::: Data rows

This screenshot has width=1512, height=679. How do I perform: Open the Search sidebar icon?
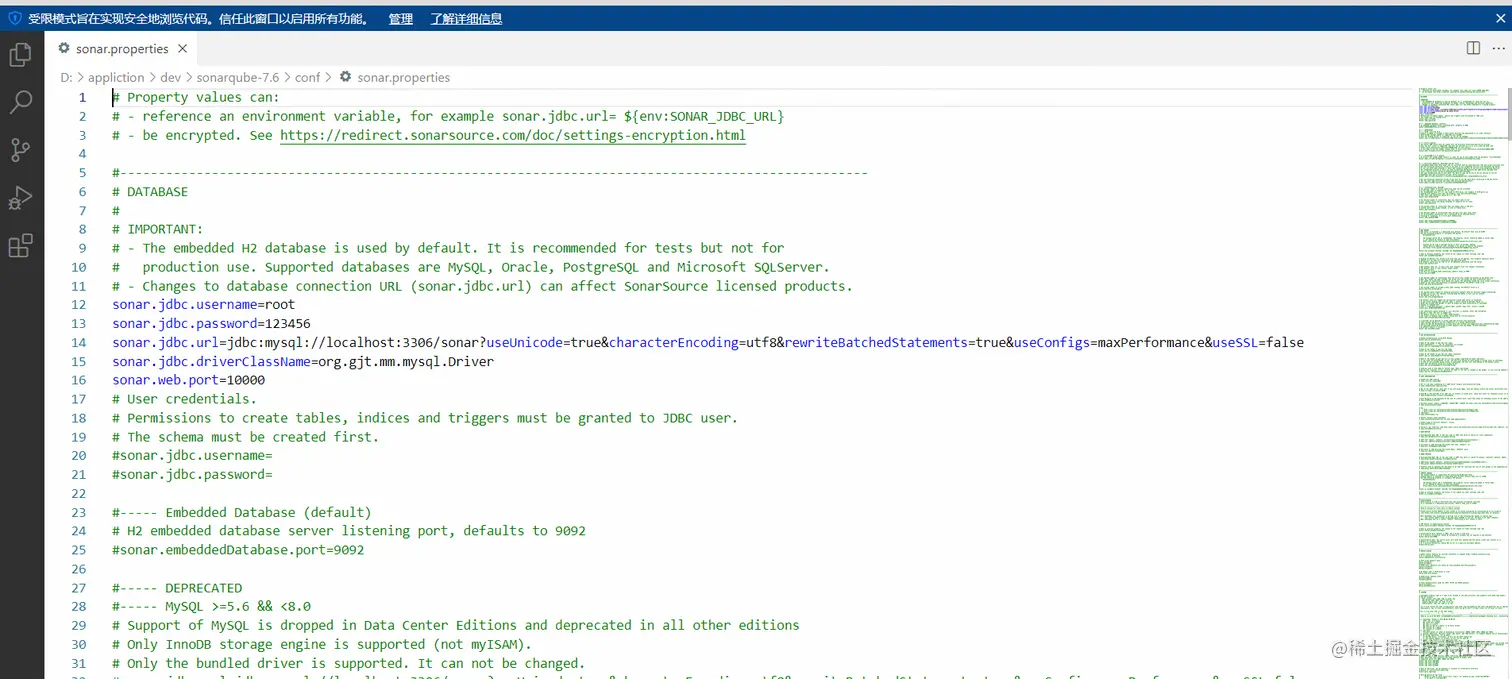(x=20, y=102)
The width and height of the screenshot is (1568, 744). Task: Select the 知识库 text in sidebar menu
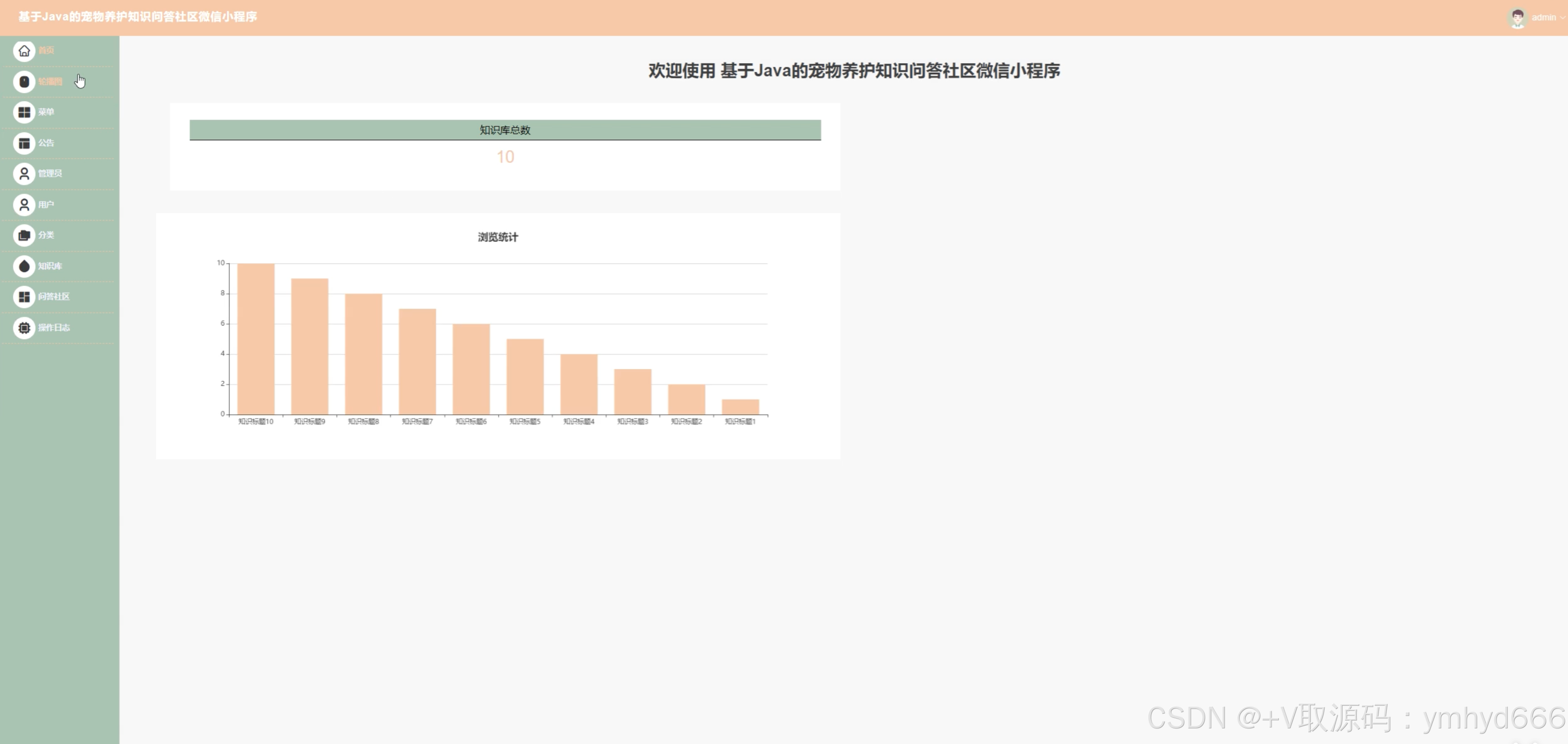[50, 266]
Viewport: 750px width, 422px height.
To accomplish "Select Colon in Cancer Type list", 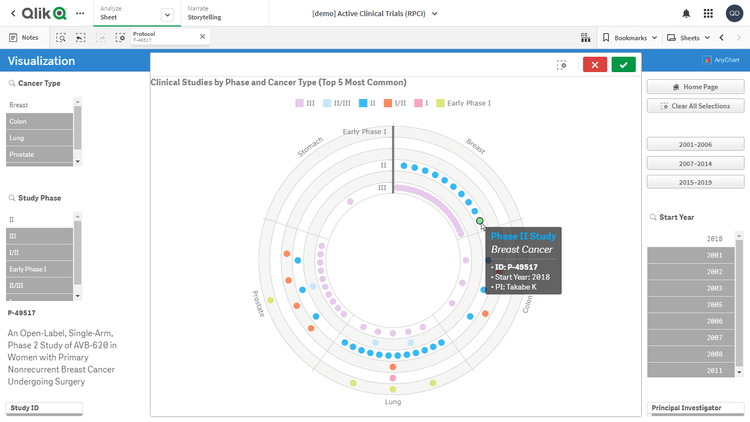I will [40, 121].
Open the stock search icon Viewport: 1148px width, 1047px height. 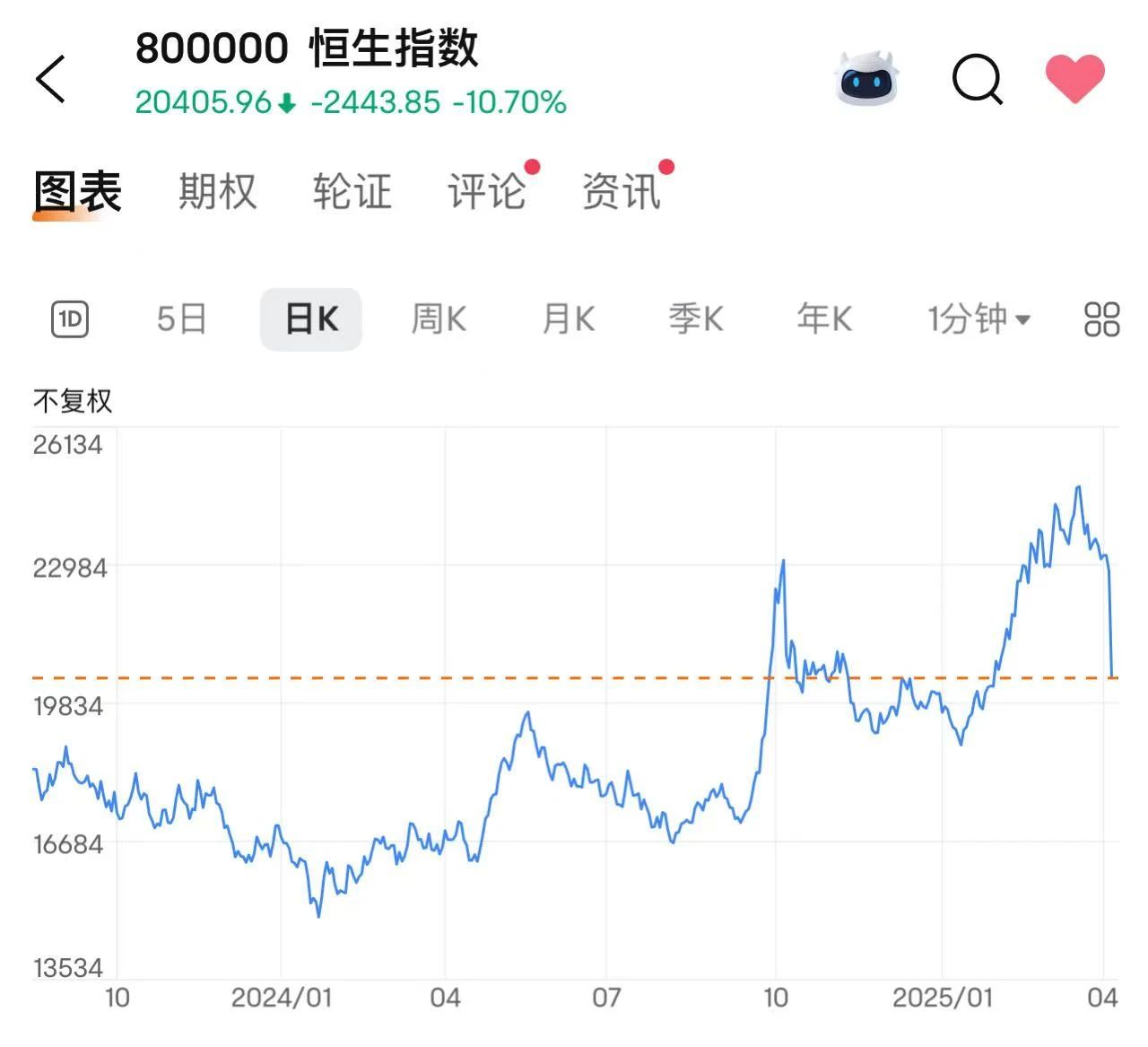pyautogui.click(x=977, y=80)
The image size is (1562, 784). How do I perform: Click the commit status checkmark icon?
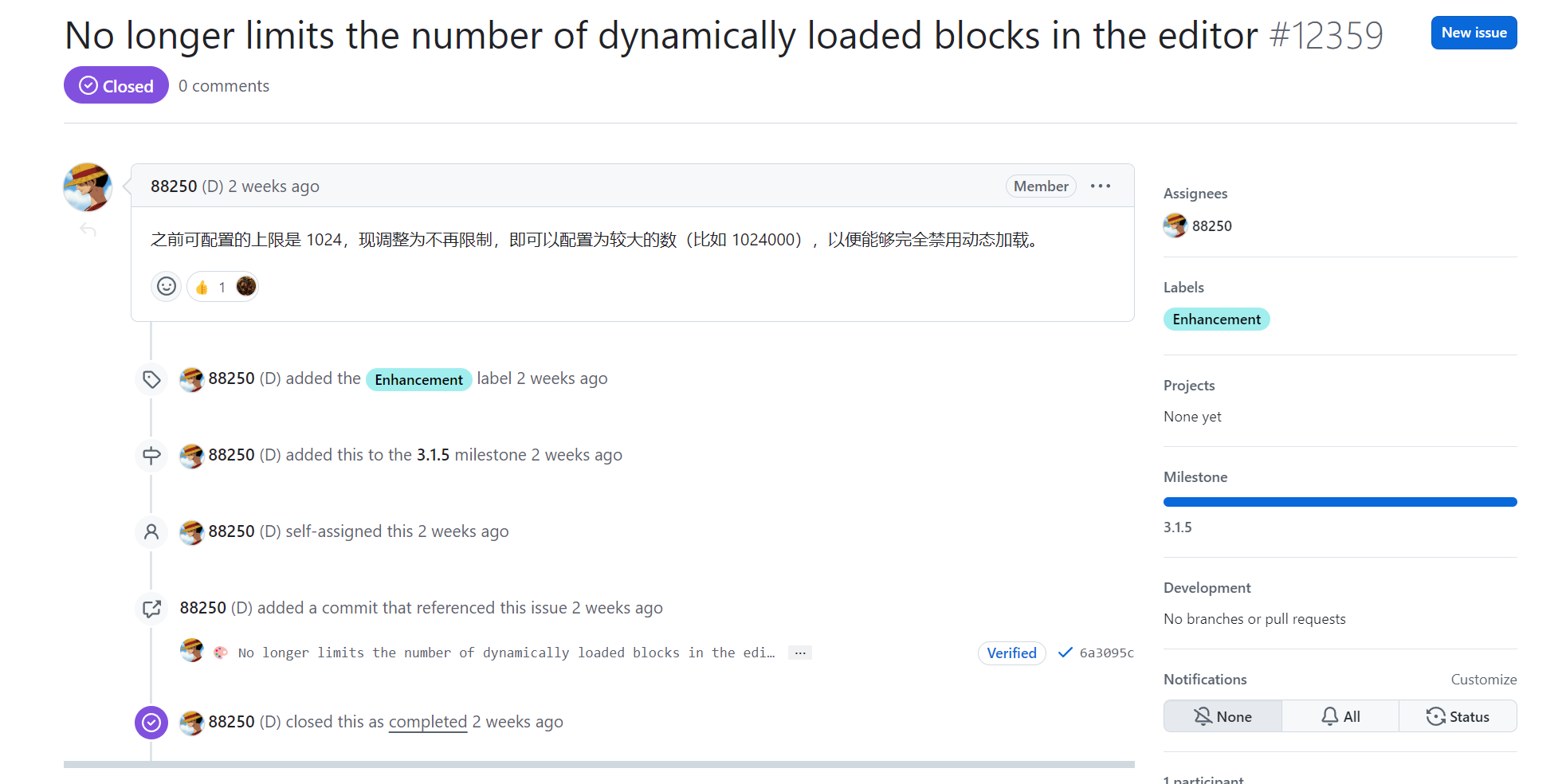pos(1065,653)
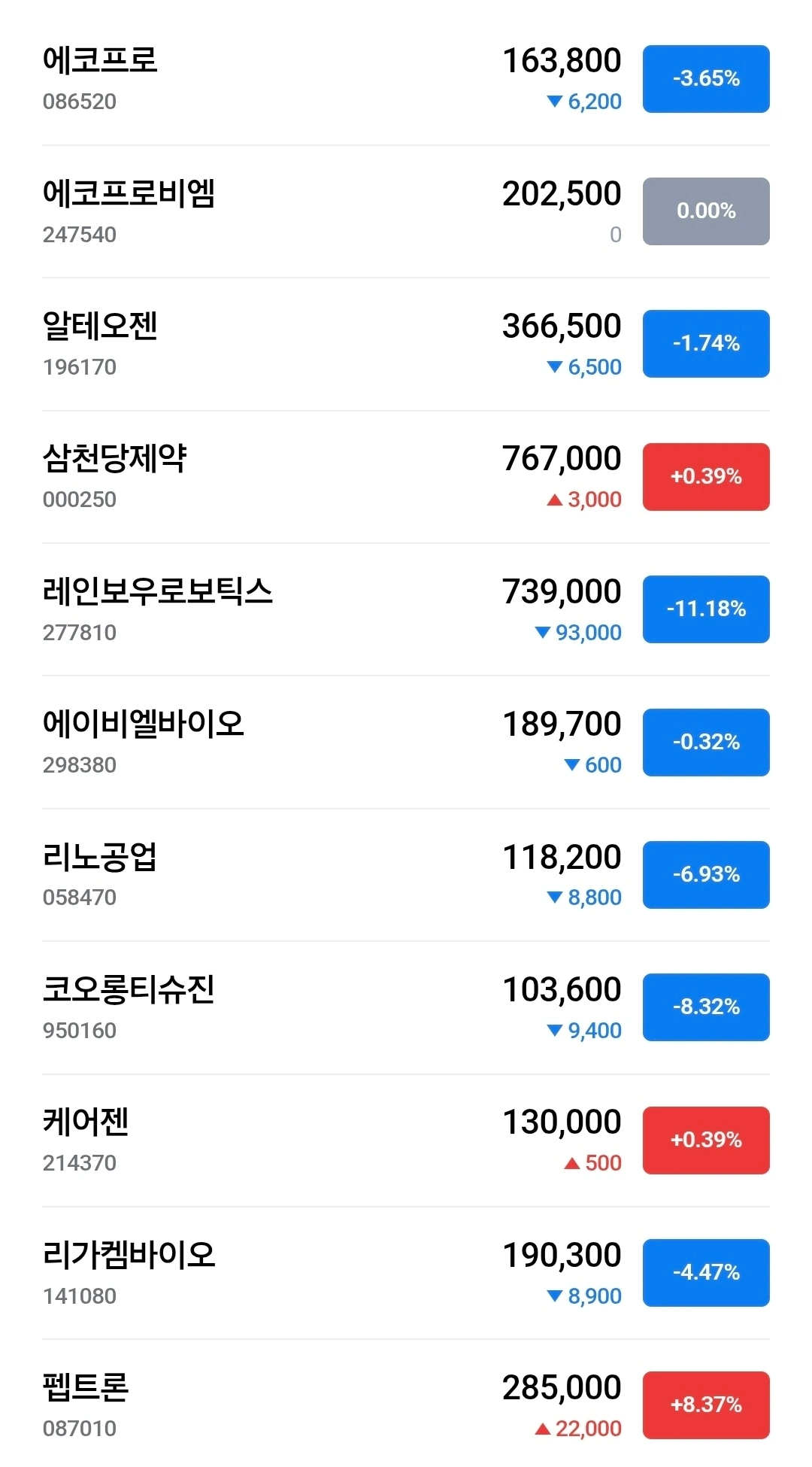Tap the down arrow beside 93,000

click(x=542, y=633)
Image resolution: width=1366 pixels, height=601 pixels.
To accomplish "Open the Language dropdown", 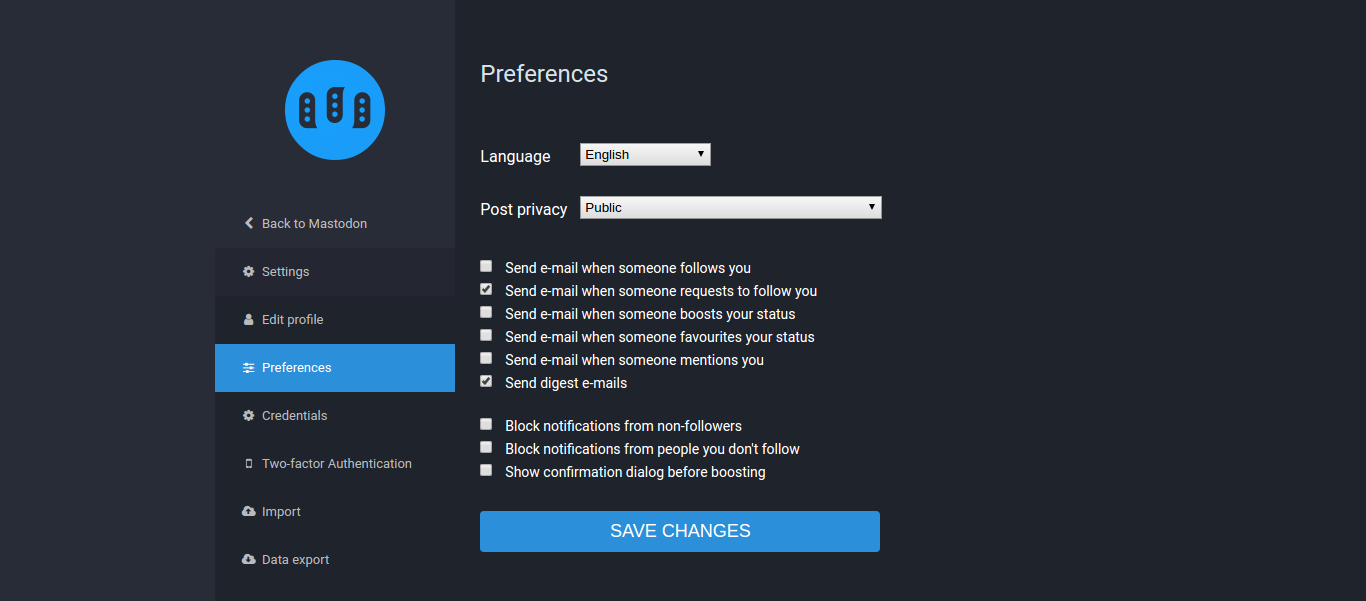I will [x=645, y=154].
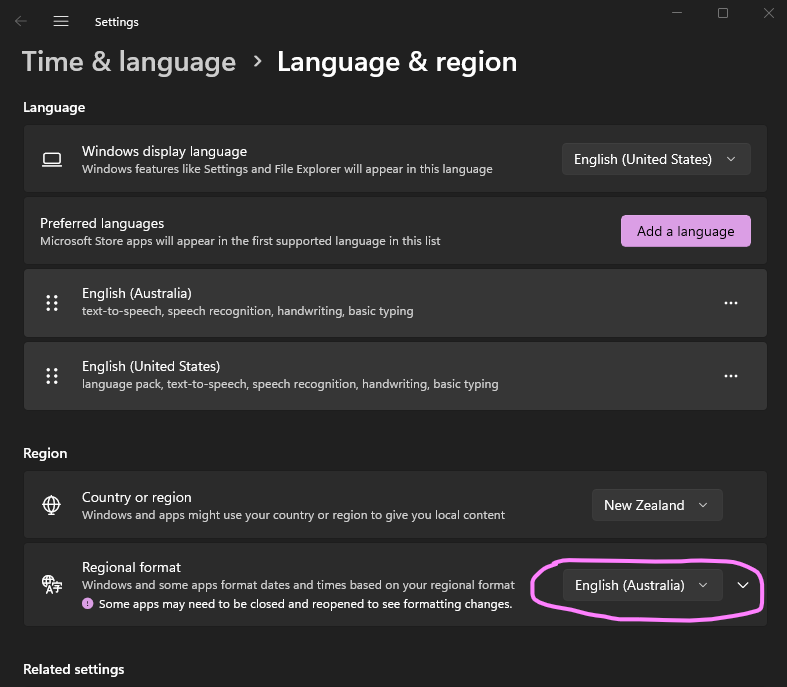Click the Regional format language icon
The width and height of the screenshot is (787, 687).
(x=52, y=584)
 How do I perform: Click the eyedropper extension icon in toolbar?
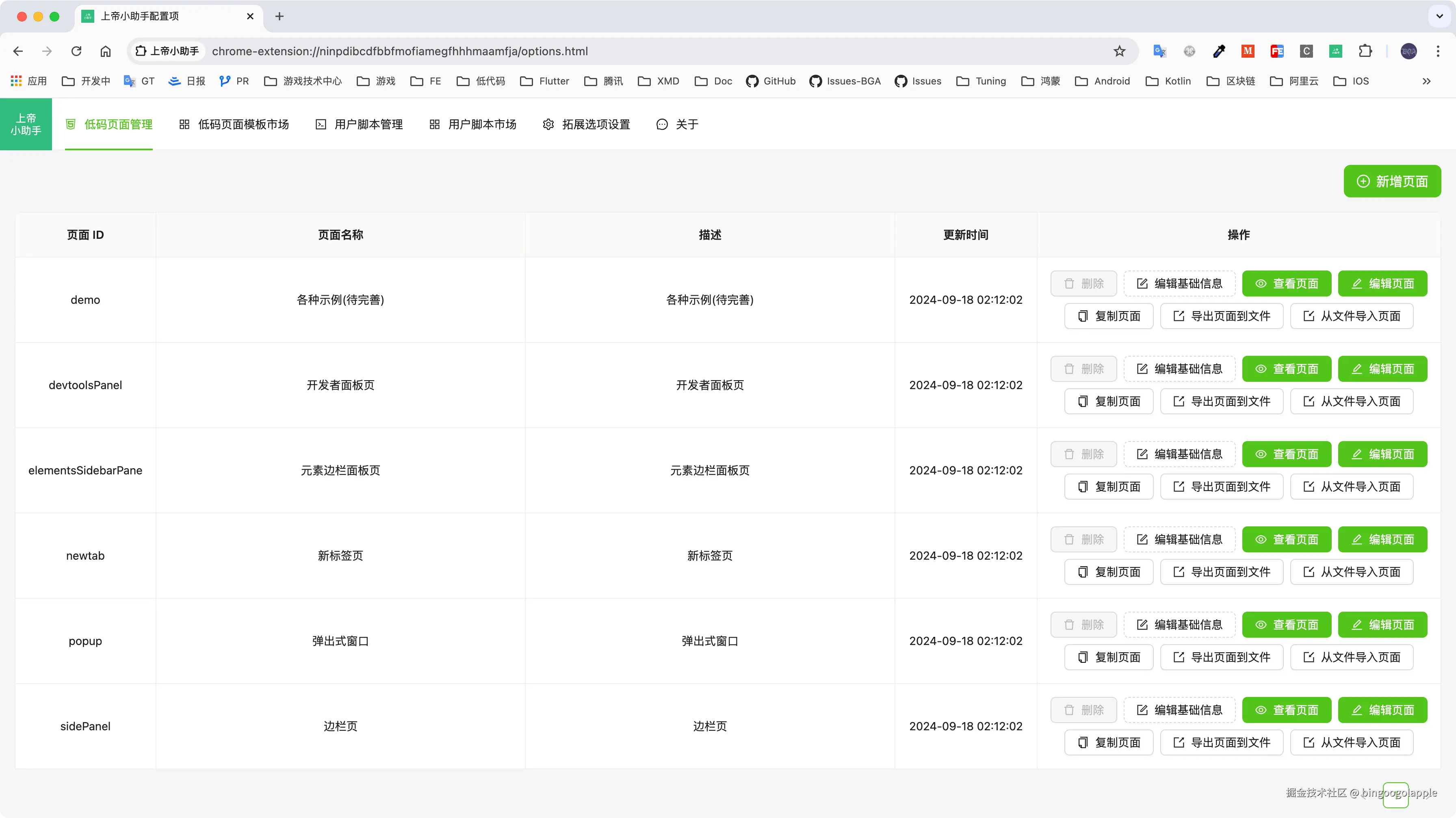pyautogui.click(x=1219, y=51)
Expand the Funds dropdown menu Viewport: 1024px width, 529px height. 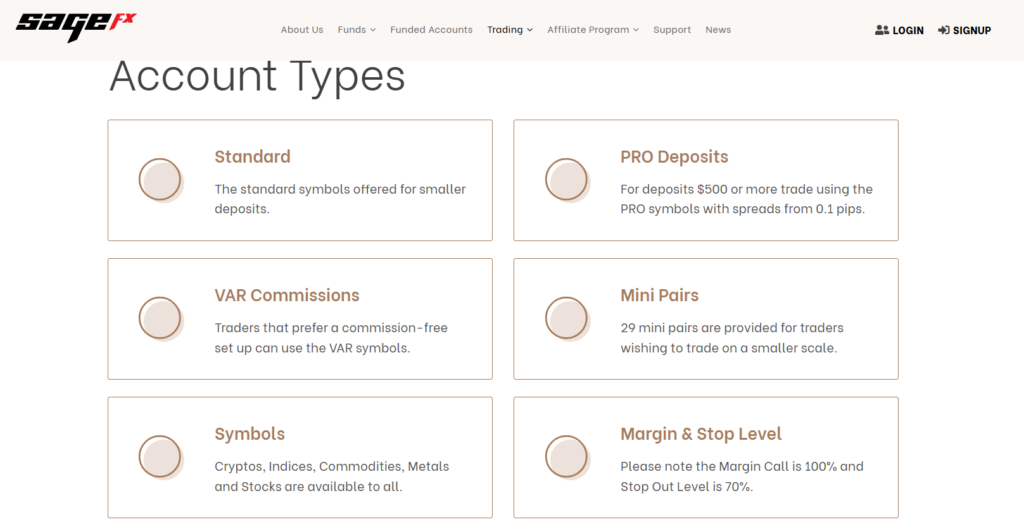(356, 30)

::::::

**Work to do**. Report every line of the data above that contains the word "perform", copying each line in full.

**Reply to the task**.
This screenshot has width=1512, height=679. How do I perform: Open the Search sidebar icon?
The image size is (1562, 784). How do I perform: Click the commit status checkmark icon?
 How do I perform: Click the eyedropper extension icon in toolbar?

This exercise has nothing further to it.